Tribunal instalado na Tanzânia é patrocinado pela ONU, que pôs o fim deste ano como prazo para encerramento dos trabalhos

Desde 1994, ocorreram 37 julgamentos; 42 ainda aguardam sentenças sobre sua responsabilidade no extermínio de 1 milhão


FÁBIO ZANINI
EM ARUSHA (TANZÂNIA)

Há longos 14 anos, dentro de salas apertadas de um centro de convenções em Arusha, norte da Tanzânia, juízes em togas vermelhas e promotores com perucas brancas buscam fazer justiça ao 1 milhão de mortos no genocídio de Ruanda.
Eles correm contra o tempo para encerrar suas atividades até o fim deste ano, como cobra a patrocinadora da corte internacional para os crimes contra a humanidade, a ONU.
Dos 92 indiciados como organizadores do genocídio -um primeiro-ministro e 15 ministros, além de líderes militares, empresariais, religiosos e da mídia-, somente 37 foram julgados desde 1994 (dos quais 32 condenados e 5 absolvidos).
Outros 42 ainda precisam receber seu veredicto nos pouco mais de seis meses que faltam até o prazo final. Os demais 13 estão foragidos (e poderão ser julgados em qualquer tempo se forem capturados).
Por isso, o ritmo nas salas do centro de convenções de Arusha é frenético. Até quatro julgamentos simultâneos ocorrem.
"O tribunal está fazendo todos os esforços para completar os casos até dezembro. Não estamos correndo apenas por correr.
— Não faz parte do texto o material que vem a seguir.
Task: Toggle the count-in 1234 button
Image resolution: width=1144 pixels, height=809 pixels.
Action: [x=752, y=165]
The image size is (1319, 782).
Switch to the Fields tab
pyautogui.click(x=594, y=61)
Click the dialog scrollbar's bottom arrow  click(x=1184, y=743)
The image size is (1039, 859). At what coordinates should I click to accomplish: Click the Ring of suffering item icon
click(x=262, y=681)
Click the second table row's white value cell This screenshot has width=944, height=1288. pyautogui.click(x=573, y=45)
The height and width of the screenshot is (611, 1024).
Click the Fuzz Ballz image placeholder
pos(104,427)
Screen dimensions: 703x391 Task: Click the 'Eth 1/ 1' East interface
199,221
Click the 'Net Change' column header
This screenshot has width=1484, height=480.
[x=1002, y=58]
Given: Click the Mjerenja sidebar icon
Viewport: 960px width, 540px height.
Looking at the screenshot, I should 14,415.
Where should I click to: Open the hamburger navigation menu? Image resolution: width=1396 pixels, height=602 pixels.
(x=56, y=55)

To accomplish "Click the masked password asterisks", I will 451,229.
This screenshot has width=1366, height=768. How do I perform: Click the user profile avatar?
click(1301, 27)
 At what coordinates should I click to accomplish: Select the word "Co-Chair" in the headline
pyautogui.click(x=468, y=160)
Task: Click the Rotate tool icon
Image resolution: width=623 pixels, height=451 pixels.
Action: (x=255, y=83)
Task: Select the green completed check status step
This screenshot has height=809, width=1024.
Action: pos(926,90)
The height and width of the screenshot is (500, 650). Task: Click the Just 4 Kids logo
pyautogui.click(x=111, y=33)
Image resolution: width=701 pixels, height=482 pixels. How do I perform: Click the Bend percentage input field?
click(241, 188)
Não iremos comprometer a integridade, a justiça e o processo legal dos julgamentos", diz Roland Amoussouga, diretor de planejamento estratégico do tribunal.
A fila de casos pendentes em Arusha é só parte da empreitada gigantesca que é fazer justiça num caso como esse. O genocídio envolveu não algumas dezenas de pessoas, mas literalmente milhares que atenderam ao chamado do "poder hutu".
Em Ruanda, 818 mil pessoas, ou cerca de 10% da população, foram em algum momento investigadas nos últimos 14 anos por participação. Dessas, 120 mil foram indiciadas e 20 mil ainda precisam ser julgadas por cortes tradicionais, as "gacacas".

Jornalistas e compositor
No caso da corte da ONU, a lista de julgados inclui o ex-primeiro-ministro do governo extremista, Jean Kambanda, que pegou prisão perpétua, o primeiro caso na história de um chefe de governo condenado por genocídio.
Outros precedentes estabelecidos pelo tribunal são a definição de estupro em massa como instrumento de genocídio e o estabelecimento de limites para a liberdade de expressão para os casos de apologia aos crimes contra a humanidade.
Isso porque rádios e jornais foram fundamentais na instigação de cidadãos comuns a participar da matança. Quatro jornalistas já foram condenados. Simon Bikindi, um compositor popular que escreveu músicas exortando ataques aos tutsis, aguarda julgamento.
O tribunal já consumiu cerca de US$ 1 bilhão desde seu início. A pressão para uma conclusão definitiva tem levado a alguns procedimentos controversos, como a limitação do número de testemunhas que os advogados podem apresentar.
"Nos primeiros anos, era comum haver até cem testemunhas para cada caso. Agora, é algo entre 20 e 25", diz Tim Gallimore, porta-voz da promotoria.
Além disso, nas sessões que a Folha acompanhou, advogados de defesa rotineiramente tinham a palavra cortada por juízes impacientes com a demora na argumentação.
Reservadamente, já se admite que o objetivo de terminar tudo até dezembro não será cumprido e que alguns casos devem invadir 2009. Além disso, julgamentos de recursos podem ocorrer até 2010. Isso demandará mais dinheiro e mais paciência da comunidade internacional -e dos ruandeses.